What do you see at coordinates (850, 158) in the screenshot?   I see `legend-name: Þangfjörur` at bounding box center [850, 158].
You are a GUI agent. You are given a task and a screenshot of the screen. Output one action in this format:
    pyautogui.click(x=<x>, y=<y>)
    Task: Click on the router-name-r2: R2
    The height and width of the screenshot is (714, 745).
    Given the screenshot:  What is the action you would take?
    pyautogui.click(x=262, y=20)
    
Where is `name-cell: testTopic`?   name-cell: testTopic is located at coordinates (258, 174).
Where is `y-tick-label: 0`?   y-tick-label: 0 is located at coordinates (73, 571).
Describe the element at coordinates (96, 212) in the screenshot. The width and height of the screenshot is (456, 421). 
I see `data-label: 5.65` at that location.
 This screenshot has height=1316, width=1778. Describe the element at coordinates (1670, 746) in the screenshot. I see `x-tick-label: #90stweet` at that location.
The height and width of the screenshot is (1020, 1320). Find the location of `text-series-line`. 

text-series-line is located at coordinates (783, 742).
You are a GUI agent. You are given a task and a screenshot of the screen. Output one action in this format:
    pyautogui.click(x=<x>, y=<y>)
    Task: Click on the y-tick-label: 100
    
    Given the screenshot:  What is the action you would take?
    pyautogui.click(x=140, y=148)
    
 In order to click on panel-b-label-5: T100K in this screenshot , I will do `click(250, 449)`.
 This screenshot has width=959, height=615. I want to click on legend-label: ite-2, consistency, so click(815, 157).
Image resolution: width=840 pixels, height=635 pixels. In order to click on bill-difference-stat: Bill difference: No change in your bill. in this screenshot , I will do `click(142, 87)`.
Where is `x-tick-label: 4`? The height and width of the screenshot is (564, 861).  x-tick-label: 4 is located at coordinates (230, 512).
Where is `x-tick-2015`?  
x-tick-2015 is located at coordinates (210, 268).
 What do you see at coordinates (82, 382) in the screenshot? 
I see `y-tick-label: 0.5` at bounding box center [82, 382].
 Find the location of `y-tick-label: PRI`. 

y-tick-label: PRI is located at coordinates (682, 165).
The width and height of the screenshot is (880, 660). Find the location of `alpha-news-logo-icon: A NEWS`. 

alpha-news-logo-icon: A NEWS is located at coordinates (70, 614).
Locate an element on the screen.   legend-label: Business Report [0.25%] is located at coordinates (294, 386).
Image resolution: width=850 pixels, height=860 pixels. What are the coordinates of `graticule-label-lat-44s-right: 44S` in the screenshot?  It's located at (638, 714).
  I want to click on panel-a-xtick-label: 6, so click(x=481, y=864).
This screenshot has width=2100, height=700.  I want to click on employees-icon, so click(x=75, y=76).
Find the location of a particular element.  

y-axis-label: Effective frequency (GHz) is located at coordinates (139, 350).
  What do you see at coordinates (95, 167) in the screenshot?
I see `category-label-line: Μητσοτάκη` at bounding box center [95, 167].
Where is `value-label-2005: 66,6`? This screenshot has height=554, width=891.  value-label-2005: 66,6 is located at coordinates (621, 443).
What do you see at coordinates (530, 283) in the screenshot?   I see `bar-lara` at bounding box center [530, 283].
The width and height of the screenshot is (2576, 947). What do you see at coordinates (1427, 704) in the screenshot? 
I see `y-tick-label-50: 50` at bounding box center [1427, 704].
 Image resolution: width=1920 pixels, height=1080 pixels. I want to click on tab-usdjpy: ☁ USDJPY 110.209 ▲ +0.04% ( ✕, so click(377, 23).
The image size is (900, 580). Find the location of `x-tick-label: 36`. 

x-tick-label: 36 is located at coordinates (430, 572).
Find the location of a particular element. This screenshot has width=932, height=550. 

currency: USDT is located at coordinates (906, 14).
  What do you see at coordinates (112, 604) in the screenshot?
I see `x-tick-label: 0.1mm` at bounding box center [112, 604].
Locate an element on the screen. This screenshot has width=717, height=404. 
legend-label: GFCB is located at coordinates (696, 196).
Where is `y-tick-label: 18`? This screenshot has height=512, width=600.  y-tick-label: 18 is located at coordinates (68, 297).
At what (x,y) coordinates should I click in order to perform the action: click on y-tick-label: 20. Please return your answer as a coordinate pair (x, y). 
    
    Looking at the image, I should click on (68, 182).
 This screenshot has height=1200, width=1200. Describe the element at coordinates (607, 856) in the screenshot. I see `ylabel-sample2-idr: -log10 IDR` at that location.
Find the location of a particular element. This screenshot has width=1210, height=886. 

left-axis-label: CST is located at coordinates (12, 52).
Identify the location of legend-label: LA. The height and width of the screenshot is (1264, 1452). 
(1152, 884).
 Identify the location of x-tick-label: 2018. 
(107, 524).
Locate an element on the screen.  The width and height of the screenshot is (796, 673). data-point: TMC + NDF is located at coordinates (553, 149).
§
* The task
Rewrite all of the entries above, swapping "GUI agent" for "screen assistant" and leaving every other part untouched.

* Completed exercise
What do you see at coordinates (850, 158) in the screenshot?   I see `legend-name: Þangfjörur` at bounding box center [850, 158].
You are a screen assistant. You are given a task and a screenshot of the screen. Output one action in this format:
    pyautogui.click(x=<x>, y=<y>)
    Task: Click on the router-name-r2: R2
    The height and width of the screenshot is (714, 745).
    Given the screenshot:  What is the action you would take?
    pyautogui.click(x=262, y=20)
    
Where is `name-cell: testTopic`?   name-cell: testTopic is located at coordinates (258, 174).
Where is `y-tick-label: 0`?   y-tick-label: 0 is located at coordinates (73, 571).
Describe the element at coordinates (96, 212) in the screenshot. The width and height of the screenshot is (456, 421). 
I see `data-label: 5.65` at that location.
 This screenshot has height=1316, width=1778. Describe the element at coordinates (1670, 746) in the screenshot. I see `x-tick-label: #90stweet` at that location.
The height and width of the screenshot is (1020, 1320). Find the location of `text-series-line`. 

text-series-line is located at coordinates (783, 742).
You are a screen assistant. You are given a task and a screenshot of the screen. Output one action in this format:
    pyautogui.click(x=<x>, y=<y>)
    Task: Click on the y-tick-label: 100
    
    Given the screenshot:  What is the action you would take?
    pyautogui.click(x=140, y=148)
    
 In order to click on panel-b-label-5: T100K in this screenshot , I will do `click(250, 449)`.
 This screenshot has width=959, height=615. I want to click on legend-label: ite-2, consistency, so click(815, 157).
Image resolution: width=840 pixels, height=635 pixels. In order to click on bill-difference-stat: Bill difference: No change in your bill. in this screenshot , I will do `click(142, 87)`.
Where is `x-tick-label: 4`? The height and width of the screenshot is (564, 861).  x-tick-label: 4 is located at coordinates (230, 512).
Where is `x-tick-2015`?  
x-tick-2015 is located at coordinates (210, 268).
 What do you see at coordinates (82, 382) in the screenshot? 
I see `y-tick-label: 0.5` at bounding box center [82, 382].
 Find the location of `y-tick-label: PRI`. 

y-tick-label: PRI is located at coordinates (682, 165).
The width and height of the screenshot is (880, 660). Find the location of `alpha-news-logo-icon: A NEWS`. 

alpha-news-logo-icon: A NEWS is located at coordinates (70, 614).
Locate an element on the screen.   legend-label: Business Report [0.25%] is located at coordinates (294, 386).
Image resolution: width=850 pixels, height=860 pixels. What are the coordinates of `graticule-label-lat-44s-right: 44S` in the screenshot?  It's located at (638, 714).
  I want to click on panel-a-xtick-label: 6, so click(x=481, y=864).
This screenshot has width=2100, height=700.  I want to click on employees-icon, so click(x=75, y=76).
Find the location of a particular element.  

y-axis-label: Effective frequency (GHz) is located at coordinates (139, 350).
  What do you see at coordinates (95, 167) in the screenshot?
I see `category-label-line: Μητσοτάκη` at bounding box center [95, 167].
Where is `value-label-2005: 66,6`? This screenshot has height=554, width=891.  value-label-2005: 66,6 is located at coordinates (621, 443).
What do you see at coordinates (530, 283) in the screenshot?   I see `bar-lara` at bounding box center [530, 283].
The width and height of the screenshot is (2576, 947). What do you see at coordinates (1427, 704) in the screenshot? 
I see `y-tick-label-50: 50` at bounding box center [1427, 704].
 Image resolution: width=1920 pixels, height=1080 pixels. I want to click on tab-usdjpy: ☁ USDJPY 110.209 ▲ +0.04% ( ✕, so click(377, 23).
The image size is (900, 580). Find the location of `x-tick-label: 36`. 

x-tick-label: 36 is located at coordinates (430, 572).
Find the location of a particular element. This screenshot has width=932, height=550. 

currency: USDT is located at coordinates (906, 14).
  What do you see at coordinates (112, 604) in the screenshot?
I see `x-tick-label: 0.1mm` at bounding box center [112, 604].
Locate an element on the screen. This screenshot has width=717, height=404. 
legend-label: GFCB is located at coordinates (696, 196).
Where is `y-tick-label: 18`? This screenshot has height=512, width=600.  y-tick-label: 18 is located at coordinates (68, 297).
At what (x,y) coordinates should I click in order to perform the action: click on y-tick-label: 20. Please return your answer as a coordinate pair (x, y). 
    
    Looking at the image, I should click on (68, 182).
 This screenshot has height=1200, width=1200. Describe the element at coordinates (607, 856) in the screenshot. I see `ylabel-sample2-idr: -log10 IDR` at that location.
Find the location of a particular element. This screenshot has width=1210, height=886. 

left-axis-label: CST is located at coordinates (12, 52).
Identify the location of legend-label: LA. The height and width of the screenshot is (1264, 1452). 
(1152, 884).
 Identify the location of x-tick-label: 2018. 
(107, 524).
Locate an element on the screen.  The width and height of the screenshot is (796, 673). data-point: TMC + NDF is located at coordinates (553, 149).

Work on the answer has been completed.